While the board did not explicitly overrule the MacDonald reference, it did state it was not necessary to the rejection. In this view we concur, and reject the claims as unpatentable over Elliott alone, referring to MacDonald only to corroborate our findings.


One thing remains to be noted. Appellants' objection that the Elliott patent is "a mere paper patent" cannot be recognized by this court. Everyone is charged with knowledge of the prior patents, and the failure of a patentee to properly exploit his invention does not furnish grounds for the subsequent granting of another patent on substantially the same invention. As stated by Judge Learned Hand in Western States Mach. Co. v. S. S. Hepworth Co., 2 Cir., 147 F.2d 345, 350, "A patent may have lain for years unheeded, as little a contribution to the sum of knowledge as though it had never existed, an idle gesture long since drifted into oblivion.

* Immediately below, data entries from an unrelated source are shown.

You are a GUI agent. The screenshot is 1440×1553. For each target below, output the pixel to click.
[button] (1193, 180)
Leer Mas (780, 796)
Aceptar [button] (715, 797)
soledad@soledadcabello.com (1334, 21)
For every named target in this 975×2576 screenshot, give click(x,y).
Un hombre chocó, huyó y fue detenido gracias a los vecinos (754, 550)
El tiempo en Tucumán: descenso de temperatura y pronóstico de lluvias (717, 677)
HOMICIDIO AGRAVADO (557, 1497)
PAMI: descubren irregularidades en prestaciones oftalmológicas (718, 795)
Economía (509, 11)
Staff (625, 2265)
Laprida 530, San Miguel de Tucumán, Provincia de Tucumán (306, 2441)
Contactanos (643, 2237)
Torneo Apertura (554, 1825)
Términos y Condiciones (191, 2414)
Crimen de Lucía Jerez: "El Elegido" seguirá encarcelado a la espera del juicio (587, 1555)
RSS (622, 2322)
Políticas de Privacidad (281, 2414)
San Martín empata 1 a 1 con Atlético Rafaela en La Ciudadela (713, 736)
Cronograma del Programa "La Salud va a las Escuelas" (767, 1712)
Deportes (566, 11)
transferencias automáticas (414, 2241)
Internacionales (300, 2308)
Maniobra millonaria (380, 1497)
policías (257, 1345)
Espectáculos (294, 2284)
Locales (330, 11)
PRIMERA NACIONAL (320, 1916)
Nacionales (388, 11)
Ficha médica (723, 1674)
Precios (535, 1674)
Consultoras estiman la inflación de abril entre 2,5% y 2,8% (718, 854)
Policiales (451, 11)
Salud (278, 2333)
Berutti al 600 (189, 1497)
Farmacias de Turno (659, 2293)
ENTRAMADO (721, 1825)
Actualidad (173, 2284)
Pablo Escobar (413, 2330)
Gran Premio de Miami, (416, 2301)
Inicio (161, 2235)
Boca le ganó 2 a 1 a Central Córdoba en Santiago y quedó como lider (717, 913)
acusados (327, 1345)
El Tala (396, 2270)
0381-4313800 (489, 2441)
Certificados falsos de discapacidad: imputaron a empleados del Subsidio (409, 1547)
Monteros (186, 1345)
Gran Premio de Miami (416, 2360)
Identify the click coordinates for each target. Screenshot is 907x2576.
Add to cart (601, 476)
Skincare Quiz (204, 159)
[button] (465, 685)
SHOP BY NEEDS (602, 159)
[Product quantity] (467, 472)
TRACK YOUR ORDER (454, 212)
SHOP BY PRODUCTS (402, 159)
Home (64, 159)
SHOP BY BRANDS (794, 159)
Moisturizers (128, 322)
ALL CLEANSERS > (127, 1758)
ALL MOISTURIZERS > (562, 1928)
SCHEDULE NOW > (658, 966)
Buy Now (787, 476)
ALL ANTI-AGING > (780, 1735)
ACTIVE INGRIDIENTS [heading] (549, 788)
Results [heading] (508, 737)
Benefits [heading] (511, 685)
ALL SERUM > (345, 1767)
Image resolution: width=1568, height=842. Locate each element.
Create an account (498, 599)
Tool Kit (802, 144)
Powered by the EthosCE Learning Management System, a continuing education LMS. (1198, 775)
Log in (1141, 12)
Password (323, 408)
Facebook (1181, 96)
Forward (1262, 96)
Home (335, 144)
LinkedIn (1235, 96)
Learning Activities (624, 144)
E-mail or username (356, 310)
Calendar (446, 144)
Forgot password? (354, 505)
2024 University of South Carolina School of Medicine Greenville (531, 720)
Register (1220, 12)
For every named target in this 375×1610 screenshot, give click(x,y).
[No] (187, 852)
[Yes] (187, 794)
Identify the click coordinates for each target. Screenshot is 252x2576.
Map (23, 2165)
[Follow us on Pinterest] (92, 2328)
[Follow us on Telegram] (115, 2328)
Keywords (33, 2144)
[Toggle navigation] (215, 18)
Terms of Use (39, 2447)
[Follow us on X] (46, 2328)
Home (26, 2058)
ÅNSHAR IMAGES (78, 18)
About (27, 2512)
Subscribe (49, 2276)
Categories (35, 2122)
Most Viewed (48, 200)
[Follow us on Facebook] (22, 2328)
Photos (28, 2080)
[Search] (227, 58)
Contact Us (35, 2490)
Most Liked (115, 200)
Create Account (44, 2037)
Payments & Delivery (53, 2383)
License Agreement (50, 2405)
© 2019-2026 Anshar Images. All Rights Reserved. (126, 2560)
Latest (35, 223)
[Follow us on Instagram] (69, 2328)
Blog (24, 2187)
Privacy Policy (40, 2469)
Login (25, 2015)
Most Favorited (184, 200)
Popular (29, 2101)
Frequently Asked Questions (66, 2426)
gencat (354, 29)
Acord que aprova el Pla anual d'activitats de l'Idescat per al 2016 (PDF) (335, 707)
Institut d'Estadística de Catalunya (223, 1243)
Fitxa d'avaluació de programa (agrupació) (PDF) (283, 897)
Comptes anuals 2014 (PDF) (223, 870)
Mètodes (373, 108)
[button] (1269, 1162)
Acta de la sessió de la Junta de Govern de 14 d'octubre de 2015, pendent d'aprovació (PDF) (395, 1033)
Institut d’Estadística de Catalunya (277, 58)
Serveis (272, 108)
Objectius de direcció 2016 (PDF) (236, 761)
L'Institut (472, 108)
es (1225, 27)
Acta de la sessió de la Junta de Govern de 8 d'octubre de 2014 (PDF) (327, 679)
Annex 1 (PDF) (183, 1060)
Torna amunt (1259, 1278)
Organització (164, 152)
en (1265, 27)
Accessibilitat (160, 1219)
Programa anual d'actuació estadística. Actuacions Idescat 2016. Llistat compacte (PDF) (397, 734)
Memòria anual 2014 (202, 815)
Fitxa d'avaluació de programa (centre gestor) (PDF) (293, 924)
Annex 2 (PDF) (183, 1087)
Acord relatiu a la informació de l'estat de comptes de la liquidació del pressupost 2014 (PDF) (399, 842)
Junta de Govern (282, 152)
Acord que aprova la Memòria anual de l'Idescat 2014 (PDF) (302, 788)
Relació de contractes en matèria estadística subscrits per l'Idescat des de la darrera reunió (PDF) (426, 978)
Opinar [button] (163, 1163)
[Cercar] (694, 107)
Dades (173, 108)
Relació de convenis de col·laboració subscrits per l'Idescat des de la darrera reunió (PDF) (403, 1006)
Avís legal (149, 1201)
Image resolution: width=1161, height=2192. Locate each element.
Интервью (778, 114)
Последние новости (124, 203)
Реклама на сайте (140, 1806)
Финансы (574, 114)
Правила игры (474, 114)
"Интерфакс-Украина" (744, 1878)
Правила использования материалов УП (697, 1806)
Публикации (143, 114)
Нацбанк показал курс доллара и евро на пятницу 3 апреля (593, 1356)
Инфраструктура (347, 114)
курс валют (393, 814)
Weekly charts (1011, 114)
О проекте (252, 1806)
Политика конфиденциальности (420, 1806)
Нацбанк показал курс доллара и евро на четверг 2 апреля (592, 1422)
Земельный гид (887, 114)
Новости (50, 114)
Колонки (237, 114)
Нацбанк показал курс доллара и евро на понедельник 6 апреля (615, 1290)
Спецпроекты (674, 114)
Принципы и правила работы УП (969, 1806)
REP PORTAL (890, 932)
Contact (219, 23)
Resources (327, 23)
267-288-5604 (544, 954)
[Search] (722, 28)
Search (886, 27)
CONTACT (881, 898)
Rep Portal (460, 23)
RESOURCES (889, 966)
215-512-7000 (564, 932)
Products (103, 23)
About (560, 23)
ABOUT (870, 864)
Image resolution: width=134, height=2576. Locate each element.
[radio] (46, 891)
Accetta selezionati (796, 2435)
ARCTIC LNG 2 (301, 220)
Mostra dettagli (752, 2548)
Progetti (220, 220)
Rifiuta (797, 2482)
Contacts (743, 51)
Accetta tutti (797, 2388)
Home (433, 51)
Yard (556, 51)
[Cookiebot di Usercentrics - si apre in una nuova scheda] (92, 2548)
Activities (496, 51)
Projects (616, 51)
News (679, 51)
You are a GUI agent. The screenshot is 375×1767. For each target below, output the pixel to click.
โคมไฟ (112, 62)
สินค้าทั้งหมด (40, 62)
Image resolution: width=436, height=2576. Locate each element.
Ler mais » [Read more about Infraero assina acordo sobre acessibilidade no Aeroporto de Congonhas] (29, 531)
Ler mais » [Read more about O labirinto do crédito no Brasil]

Nevertheless, it will be as effective to invalidate a new patent, as though it had entered into the very life blood of the industry." See In re Phipps, 154 F.2d 116, 33 C.C.P.A., Patents 861.


We have considered all the the arguments advanced by appellants but have not found them sufficient to raise any doubt in our mind as to the correctness of the decision below. For the reasons hereinbefore stated, the decision of the Board of Appeals is affirmed.




GARRETT, Chief Judge (specially concurring).


I am in agreement with the reasoning and the conclusion in this case, but feel constrained to concur specially in order to comment upon the status of the MacDonald patent as a reference.


In its discussion rejecting claim 17 the Board of Appeals said: "* * * In our opinion it is not necessary to rely on MacDonald since the same thought is present by implication in Elliott as above pointed out."


The foregoing is the only allusion made by the board to the MacDonald patent and, frankly, it seems doubtful whether or not the board intended to overrule it as a reference. It is regrettable that the board did not make its position clear upon that point, because under the statutory provision relative to appeals to this court we would have no right to consider it if the board rejected it.


It so happens that in this particular case the matter is not vitally important, but we have had a number of cases in which the expression of the Board of Appeals has left us uncertain as to just what it was intended to hold. It is thought that when the board regards a reference cited by the examiner as inapplicable it should take the responsibility of saying so in plain and unequivocal terms.